= Cobb angle =

Measurement of scoliosis

89° Cobb angle measurement of a levoscoliosis

The Cobb angle is a measurement of bending disorders of the vertebral column such as scoliosis and traumatic deformities.

==Definition and method==
It is defined as the greatest angle at a particular region of the vertebral column, when measured from the superior endplate of a superior vertebra to the inferior endplate of an inferior vertebra. However, the endplates are generally parallel for each vertebra, so not all sources include usage of a superior versus inferior endplate in the definition.

Unless otherwise specified it is generally presumed to refer to angles in the coronal plane, such as projectional radiography in posteroanterior view. In contrast, a sagittal Cobb angle is one measured in the sagittal plane such as on lateral radiographs.

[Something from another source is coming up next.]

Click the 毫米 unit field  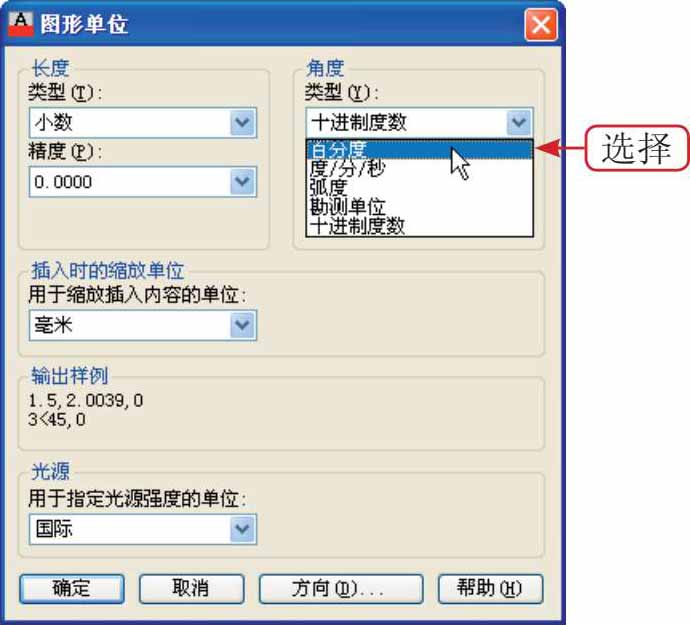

Cobb angles are preferably measured while standing, since lying down decreases Cobb angles by around 7–10°.

==Uses==
It is a common measurement of scoliosis.

The Cobb angle is also the preferred method of measuring post-traumatic kyphosis in a recent meta-analysis of traumatic spine fracture classifications.

==Severity==

| Severity | Cobb angle |
|---|---|
| Not scoliosis | <10° |
| Mild scoliosis | 10–30° |
| Moderate scoliosis | 30–45° |
| Severe scoliosis | >45° |

Those with Cobb angle of more than 60° usually have respiratory complications.

Scoliosis cases with Cobb angles between 40 and 50 degrees at skeletal maturity progress at an average of 10 to 15 degrees during a normal lifetime. Cobb angles of more than 50 degrees at skeletal maturity progress at about 1 to 2 degrees per year.

==History==
The Cobb angle is named after the American orthopedic surgeon John Robert Cobb (1903–1967). It was originally used to measure coronal plane deformity on radiographs with antero-posterior projection for the classification of scoliosis. It has subsequently been adapted to classify sagittal plane deformity, especially in the setting of traumatic thoracolumbar spine fractures.